The Ford Escape is what BetterHalf used to drive. It was a good family sized vehicle…not too big, not too small. She loved it. It was a good vehicle for her. And, it got 23 mpg on the highway!! So, it got a better mpg than all of the pickups and large SUVs out there. And, five years ago times were a little different. The decision to buy it back then was based on different world circumstances. Anyway, she put 80,000 miles on it. For the purpose of the argument let’s assume all 80K were highway miles. That means she used 3478 gallons of gas. At $2.00 a gallon estimated average, she spent $6956 on fuel in five years. (At $2.50 average she spent $8695…at $3 average, she spent $10,434…guess that extra dollar makes a big difference…and I’ll come back to this point.)

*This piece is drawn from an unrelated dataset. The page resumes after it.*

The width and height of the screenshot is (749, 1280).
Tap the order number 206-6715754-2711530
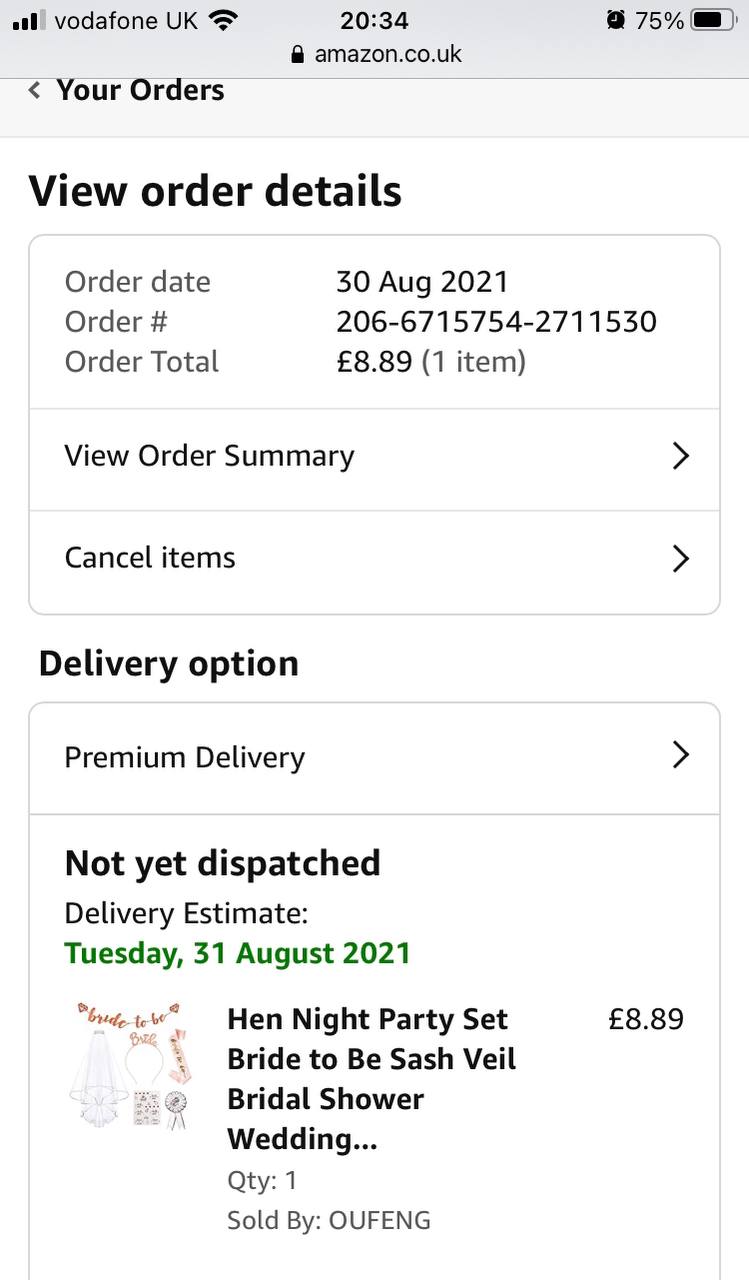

The Camry Hybrid gets 38 mpg highway. This is not a published or “theoretical” number. I know this number is factual and based on real world driving, because I have done it. I drove the car from Hattiesburg, Mississippi to Texas…575 miles of Interstate driving…with the cruise control set at 70 mph…and I watched the computer read-out the whole way. 38 mpg highway is what I got. Sure, I could have gotten worse mileage. I could have floored it every time some jamoke tried to box me in behind a semi in the right lane while they talked on their cell phone in the left lane blissfully ignorant of any other cars on the road. I could have driven 75 or 80 mph. But, I made good time all the while still driving responsibly.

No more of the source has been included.